The NMHC survey found that financing is available, but only for the best markets. Nearly two-thirds reported that acquisition capital is readily available and 52 % said construction capital was only available in top-tier markets. Only 16% of reported that acquisition capital and just 10% said construction financing was readily available across all markets at all times.

All that being said, lending volume for multifamily properties rose 19% in the second quarter compared to the same period a year ago and 21% from the first quarter, according to the newly released Mortgage Bankers Association’s (MBA) Quarterly Survey of Commercial/Multifamily Mortgage Bankers Originations. The year-over-year increase in apartment mortgages ranked behind hotels and retail, but ahead of office and health-care property originations.

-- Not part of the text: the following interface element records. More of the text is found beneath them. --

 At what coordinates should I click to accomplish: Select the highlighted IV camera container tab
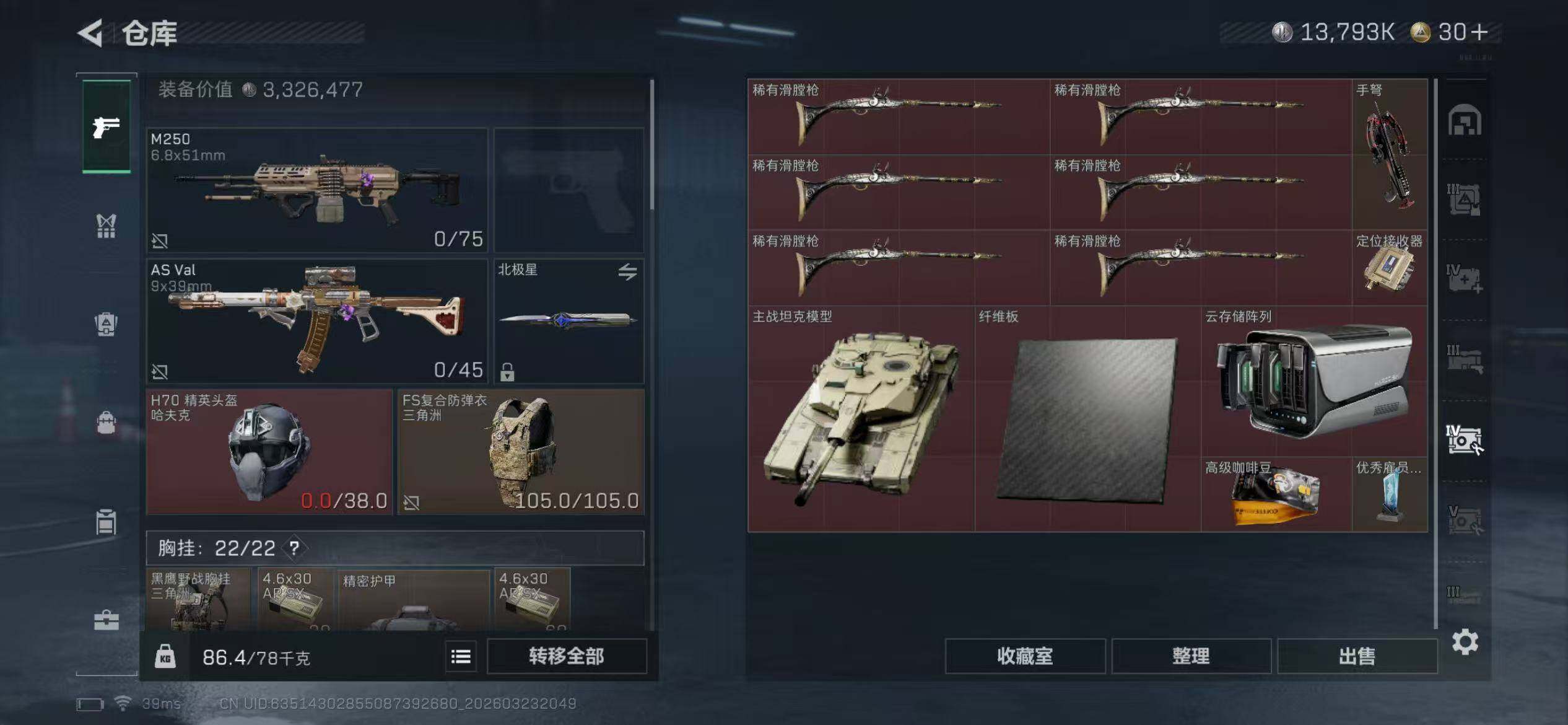tap(1465, 439)
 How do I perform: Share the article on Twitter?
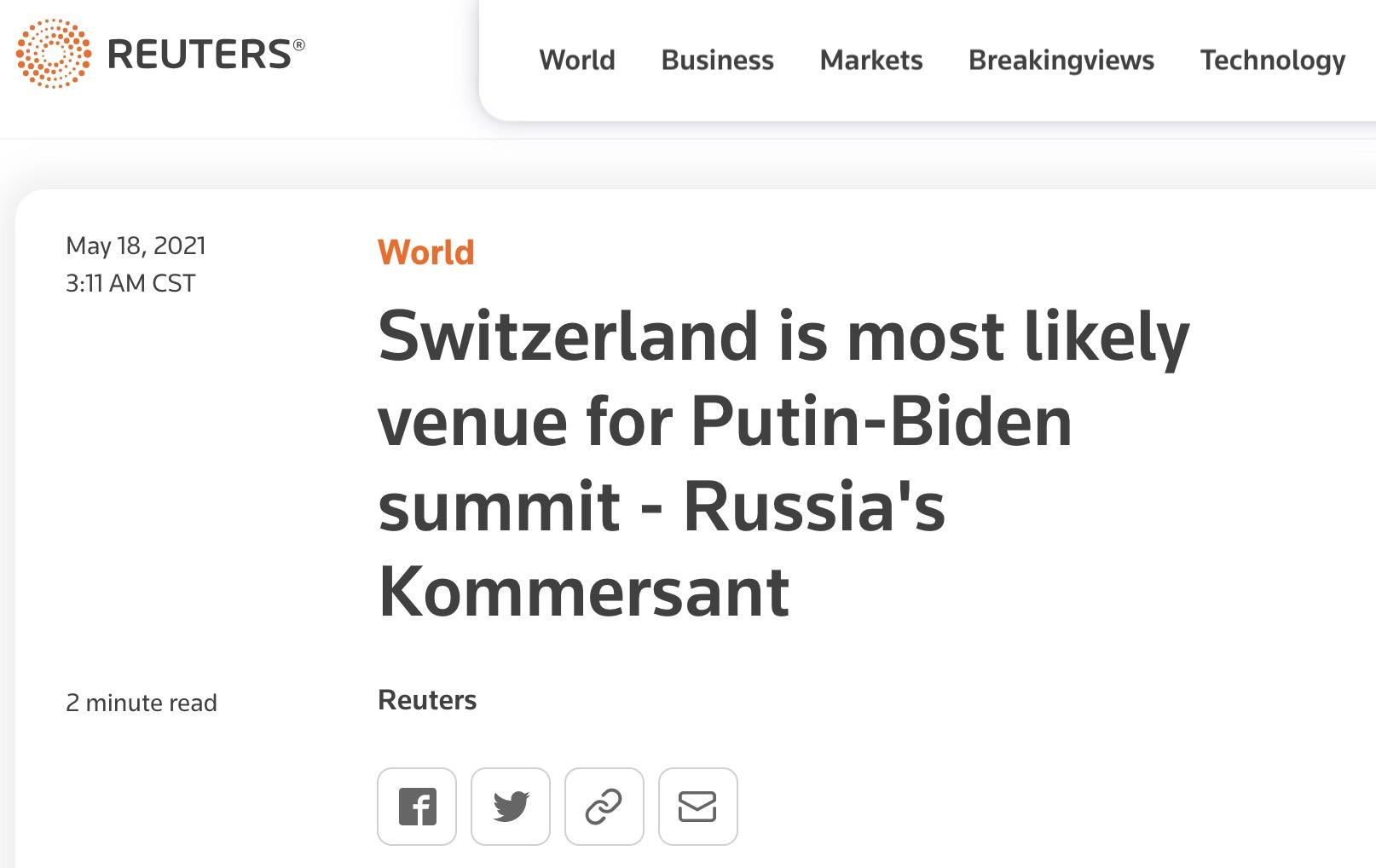point(511,807)
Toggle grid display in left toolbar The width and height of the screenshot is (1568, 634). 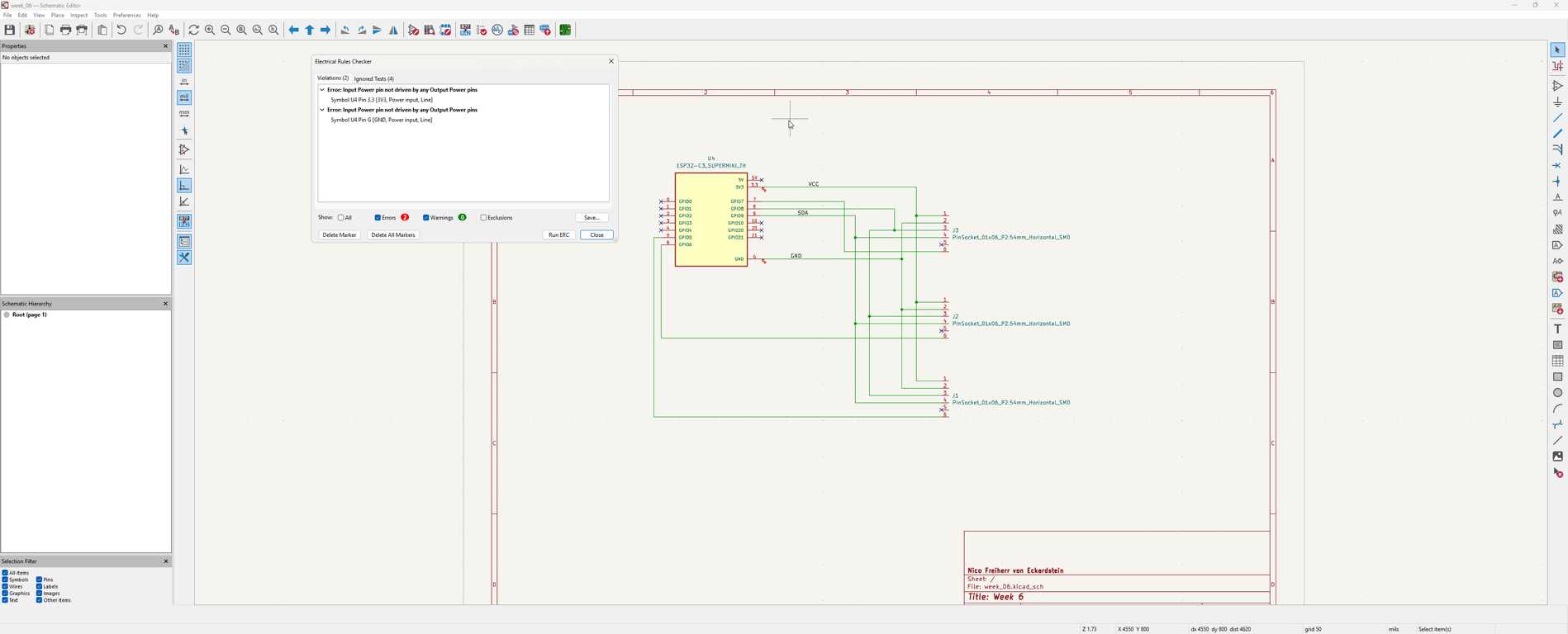pyautogui.click(x=184, y=50)
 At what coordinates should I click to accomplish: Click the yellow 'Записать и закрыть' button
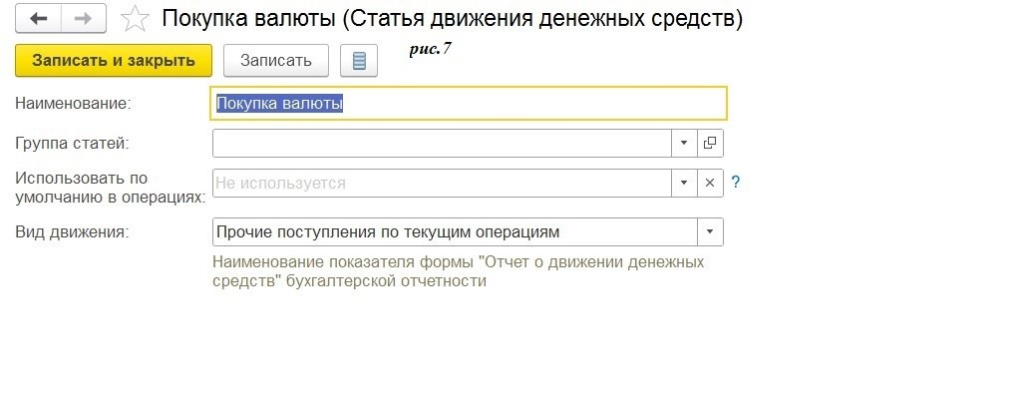pyautogui.click(x=113, y=60)
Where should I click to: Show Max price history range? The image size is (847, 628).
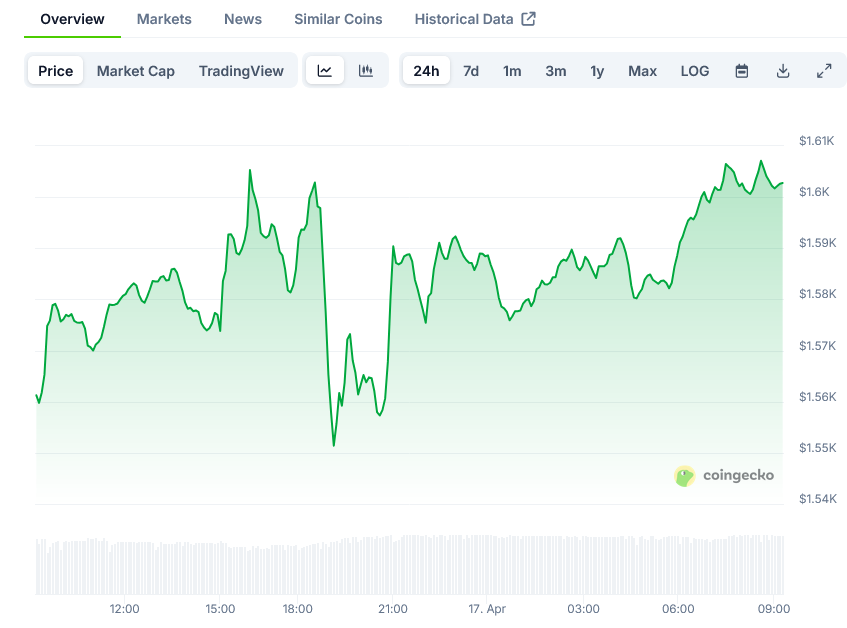642,71
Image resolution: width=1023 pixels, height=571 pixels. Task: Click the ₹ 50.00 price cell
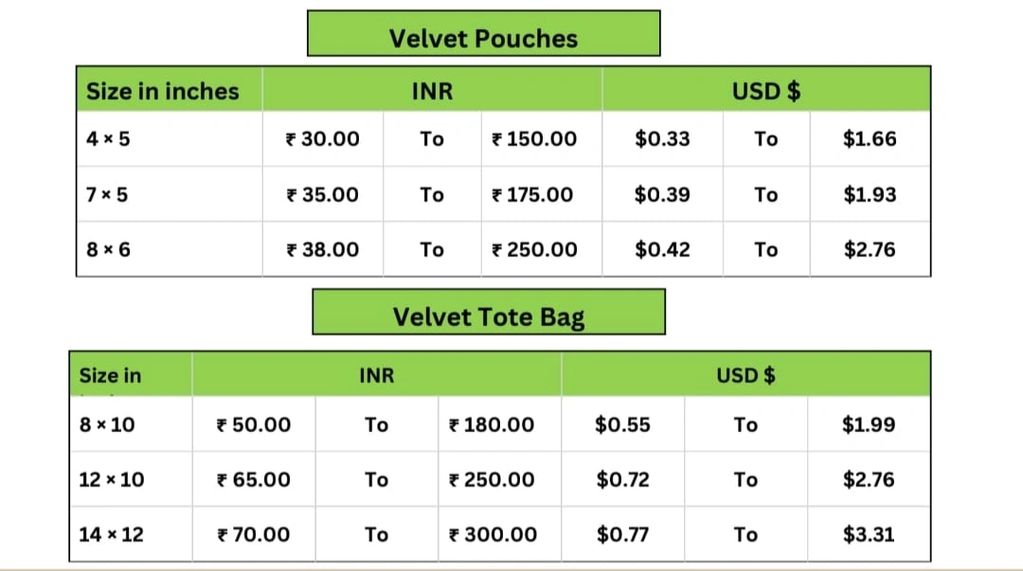point(255,425)
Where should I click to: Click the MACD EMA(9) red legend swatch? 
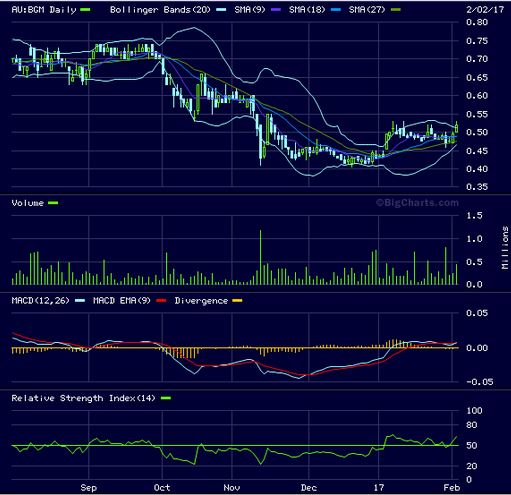click(x=161, y=301)
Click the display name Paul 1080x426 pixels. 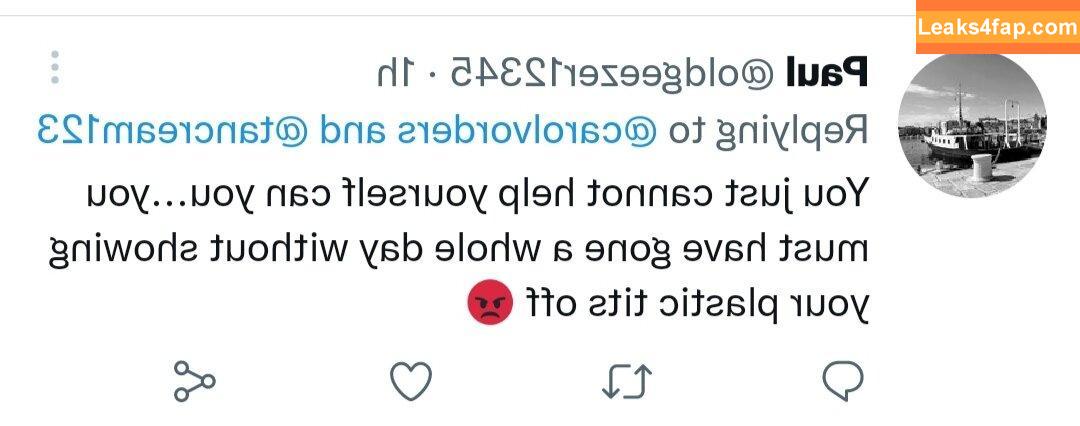click(x=827, y=72)
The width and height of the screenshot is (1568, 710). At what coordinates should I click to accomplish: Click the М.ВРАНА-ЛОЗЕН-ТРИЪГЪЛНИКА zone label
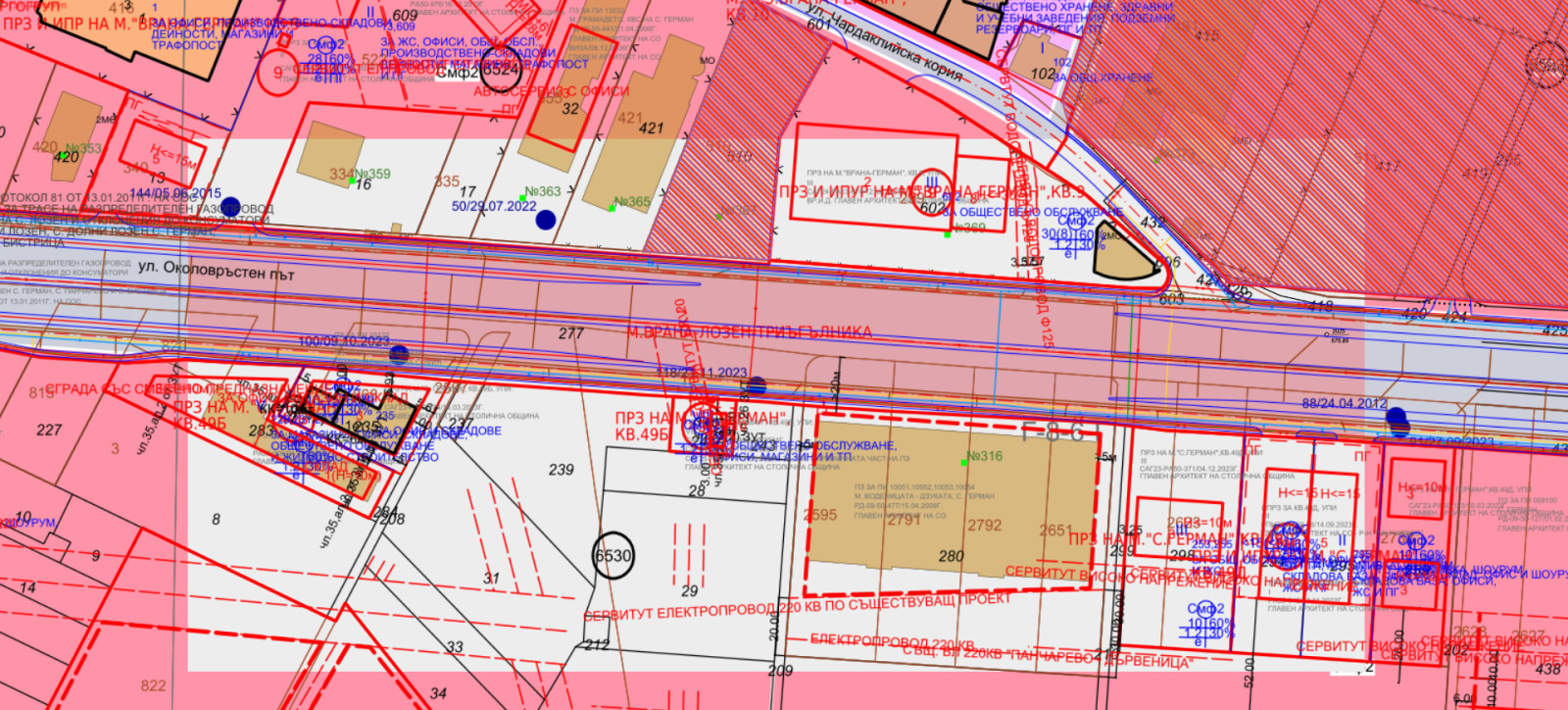pos(749,332)
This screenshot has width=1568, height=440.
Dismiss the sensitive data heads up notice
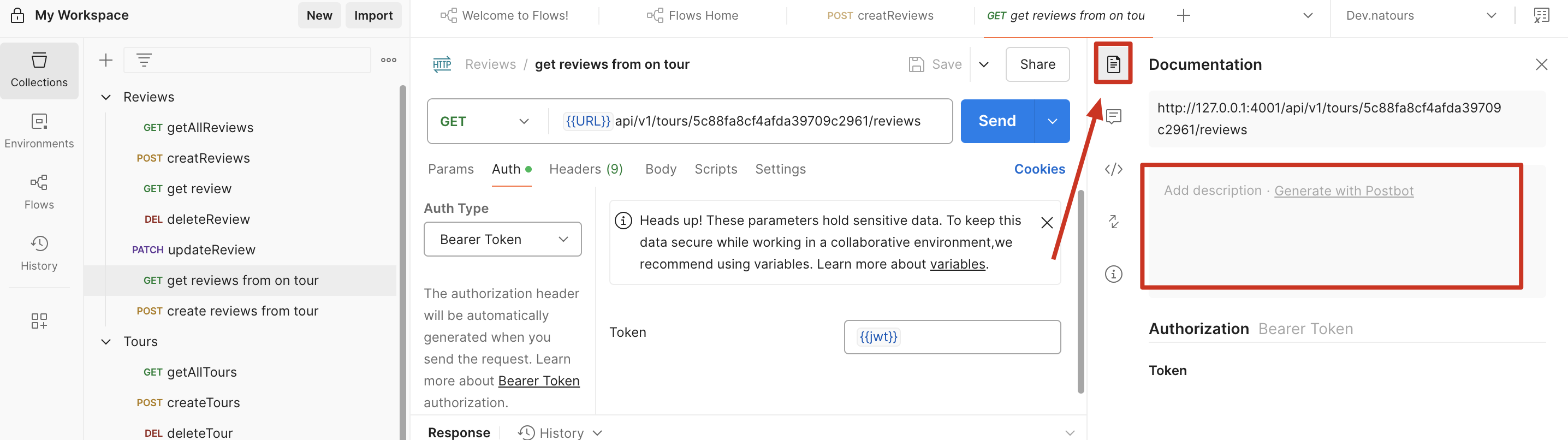point(1047,223)

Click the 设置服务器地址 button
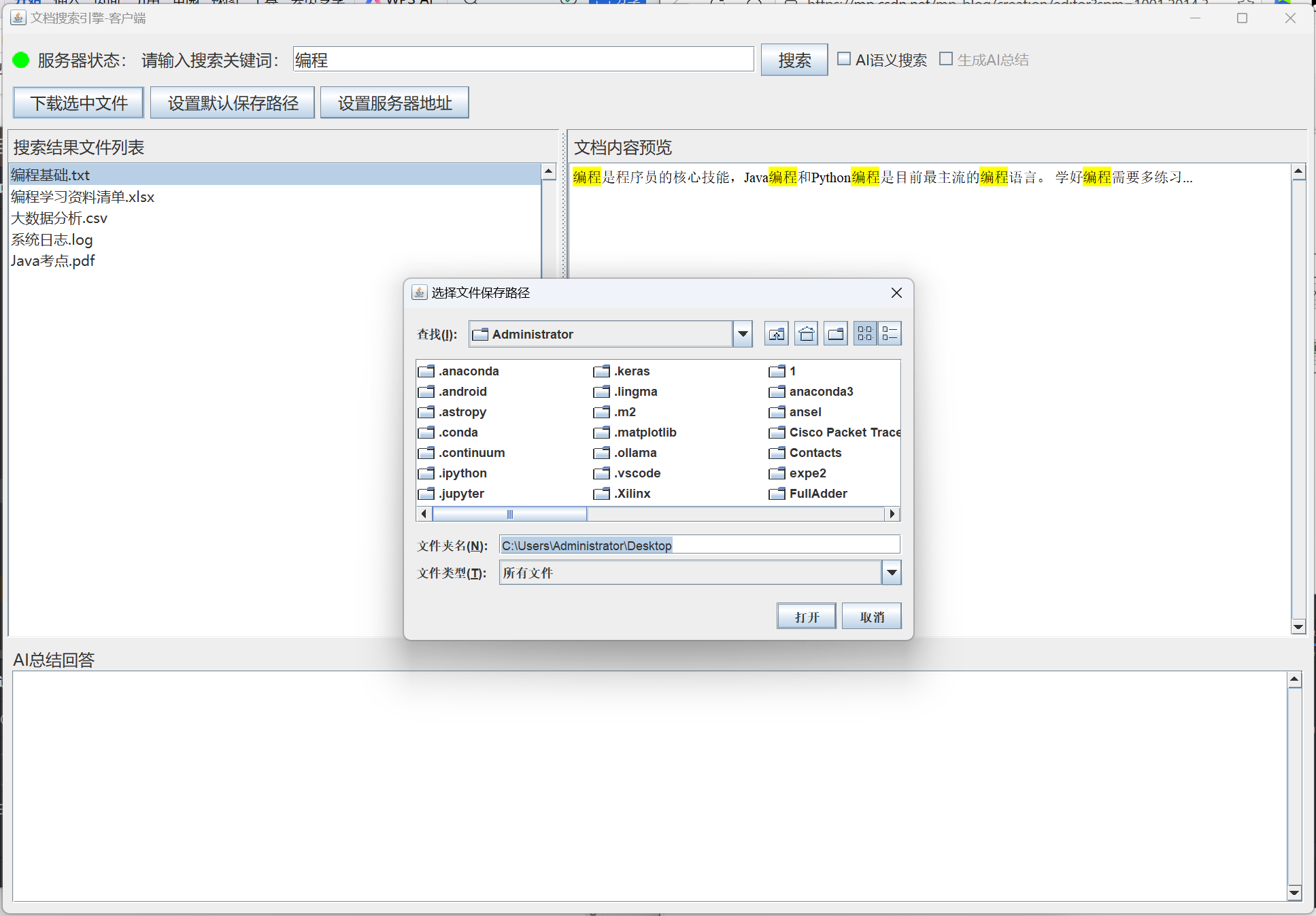click(394, 103)
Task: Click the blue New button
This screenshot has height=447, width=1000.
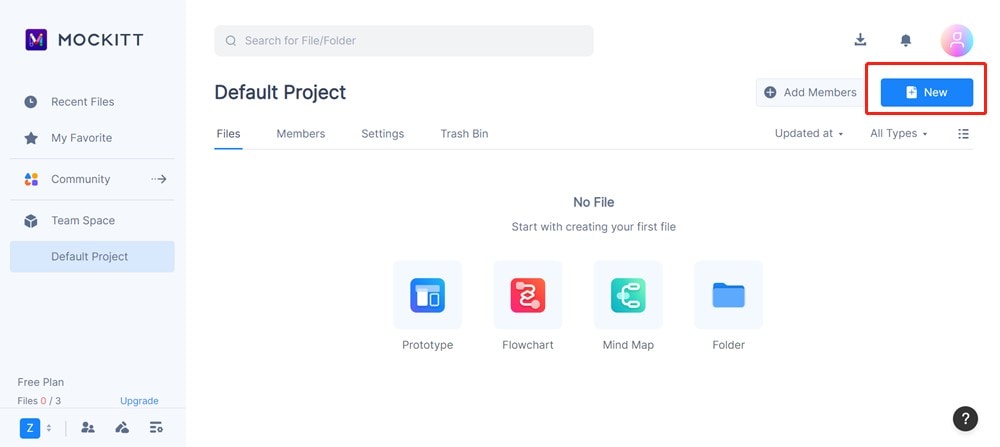Action: [927, 92]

For the first time in a year, more than half, 55%, of respondents said that apartment markets were tighter, while only 2% reported the markets as loosening. The other 43% reported no change over the past three months.

The council’s sales volume index dipped slightly to 54 from 57, with nearly one quarter of respondents reporting increased sales, compared to 16% who indicated lower volume and 55% who reported conditions as unchanged.

The availability of equity financing for apartments continued three years of growth, though it shrank to 58 from 62 from the previous quarter.

Meanwhile, the debt financing index jumped to 77 from 65, with only 2% reporting borrowing conditions as being worse from the previous quarter. For six consecutive quarters, the share of survey respondent who believe the availability and terms of debt financing had worsened was in the single digits.